§ **TASK REQUIREMENTS**: Return the material below line for line, copying each line as it appears, and leave out the pictures.

§ **MATERIAL FOR THE TASK**:
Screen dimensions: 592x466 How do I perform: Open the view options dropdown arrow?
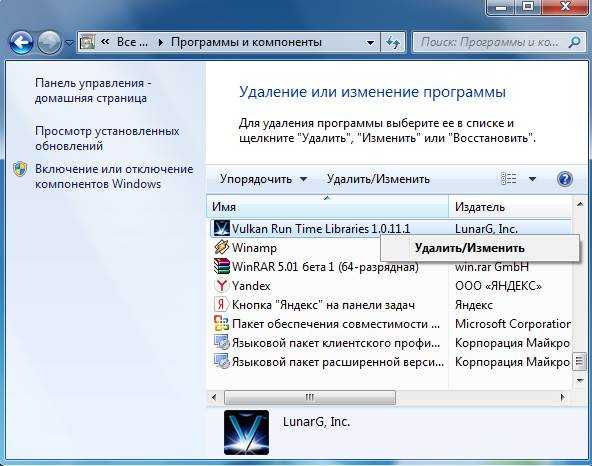[x=532, y=179]
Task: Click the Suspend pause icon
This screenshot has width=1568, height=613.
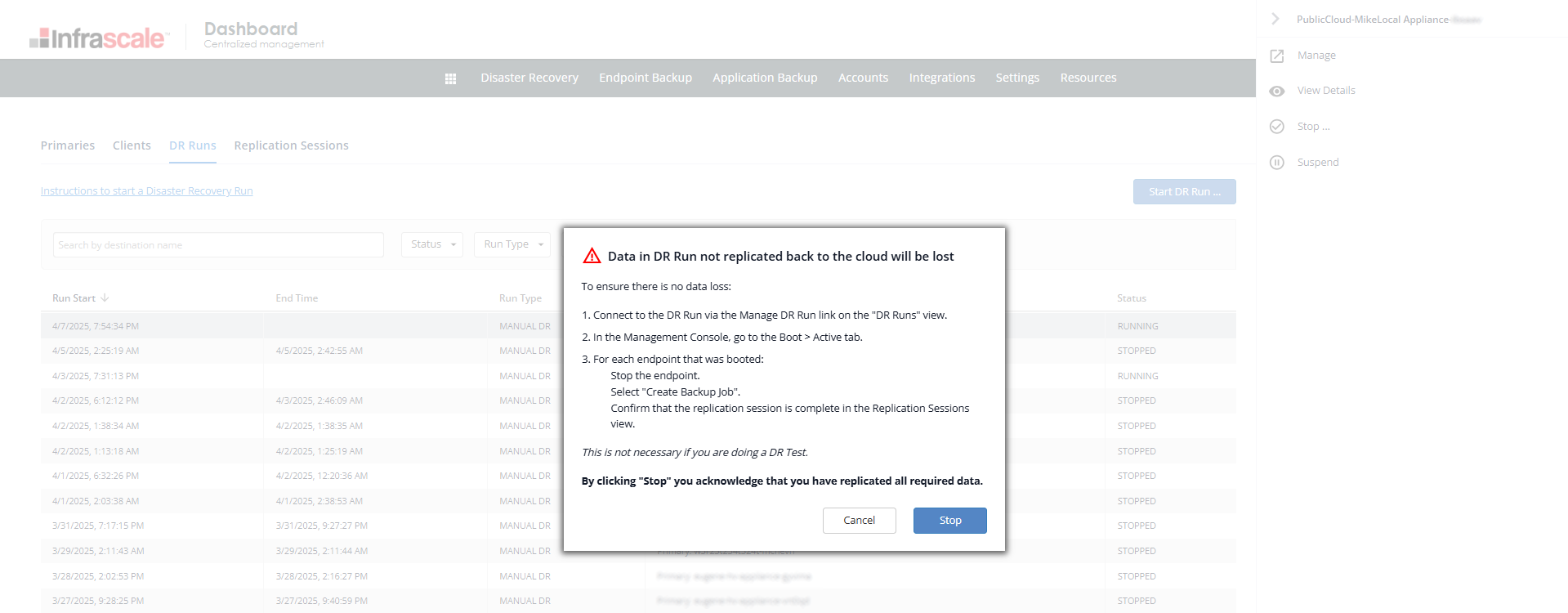Action: coord(1277,163)
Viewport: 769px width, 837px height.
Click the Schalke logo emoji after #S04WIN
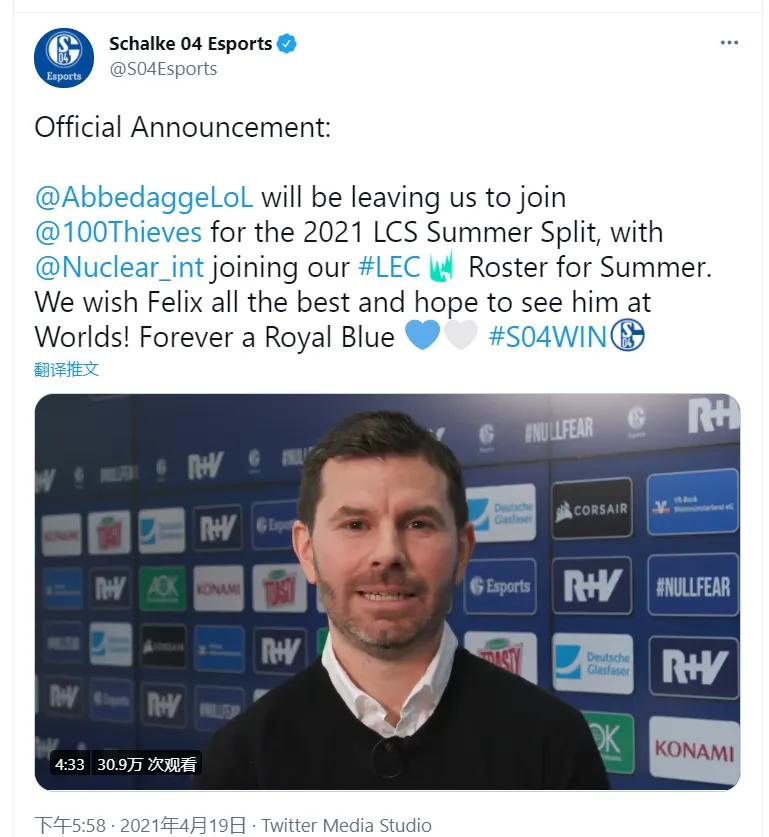(x=627, y=335)
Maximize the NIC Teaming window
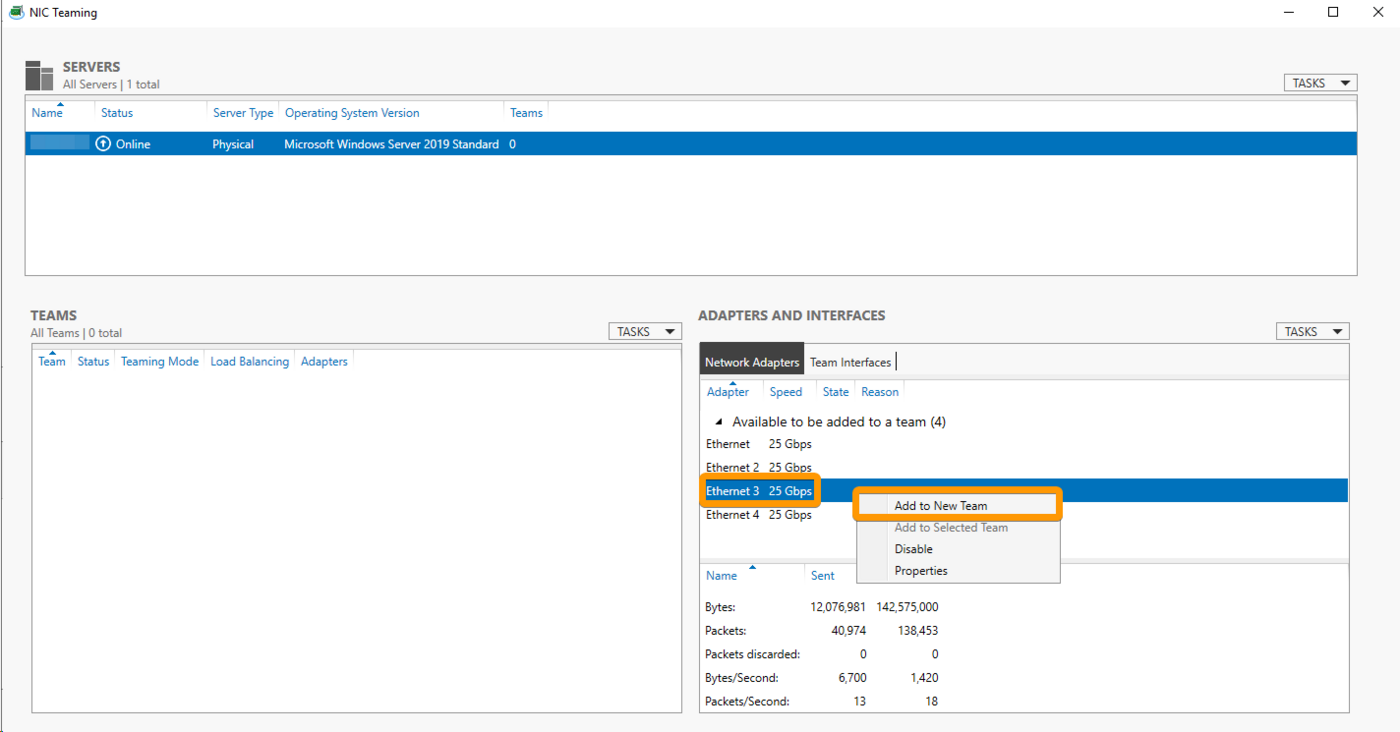This screenshot has height=732, width=1400. click(1333, 13)
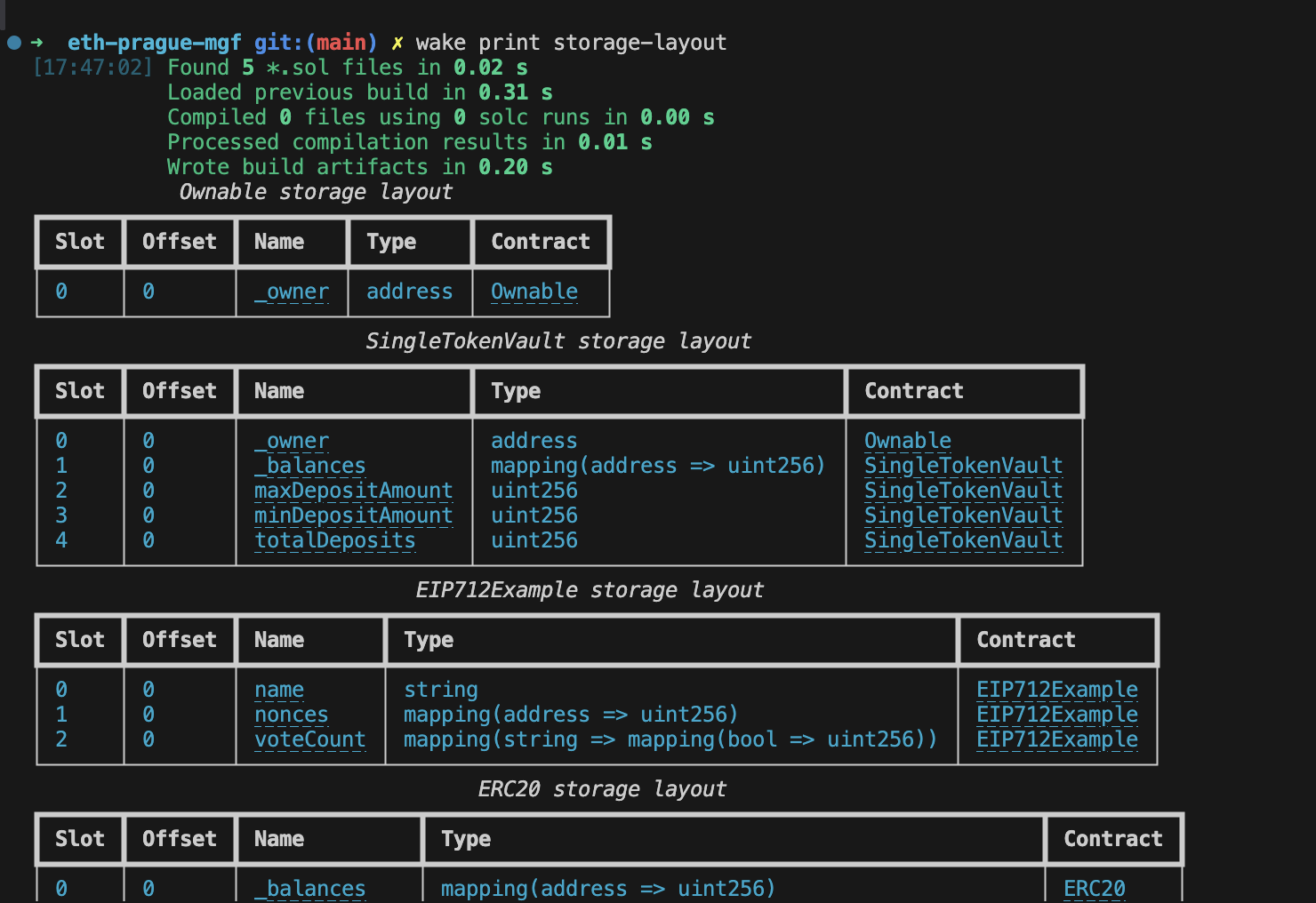Click the 'wake print storage-layout' command text
The image size is (1316, 903).
pyautogui.click(x=571, y=43)
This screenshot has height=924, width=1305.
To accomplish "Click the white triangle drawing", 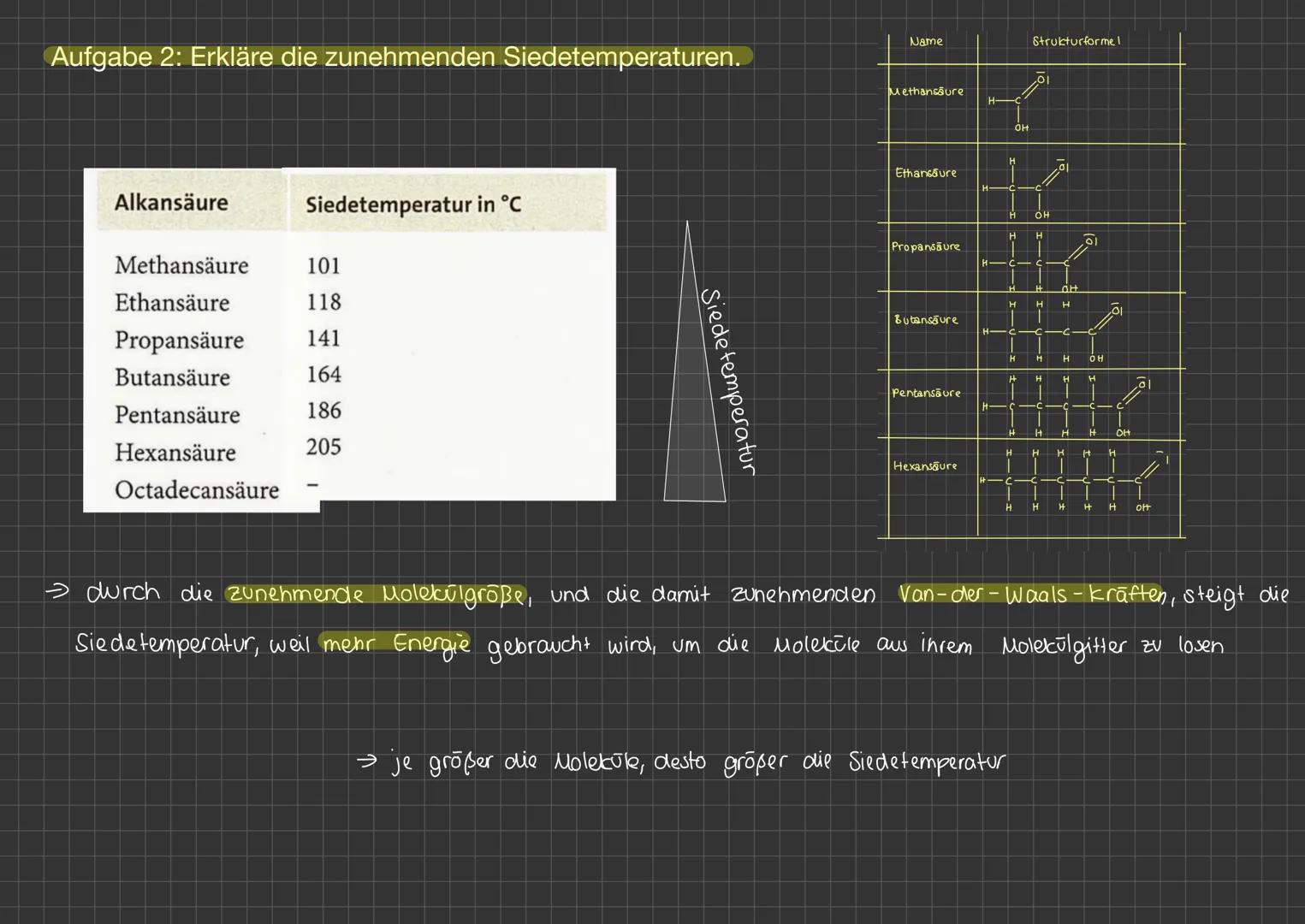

§ **FINAL ANSWER**:
Screen dimensions: 592x466 How do I perform: Open the view options dropdown arrow?
[x=532, y=179]
Task: Click the Suspend pause icon
This screenshot has width=1568, height=613.
Action: coord(1277,163)
Viewport: 769px width, 837px height.
Click the Schalke logo emoji after #S04WIN
(x=627, y=335)
Maximize the NIC Teaming window
This screenshot has height=732, width=1400. click(1333, 13)
Click the 'wake print storage-layout' command text
The image size is (1316, 903).
pyautogui.click(x=571, y=43)
This screenshot has height=924, width=1305.
To accomplish "Click the white triangle drawing", 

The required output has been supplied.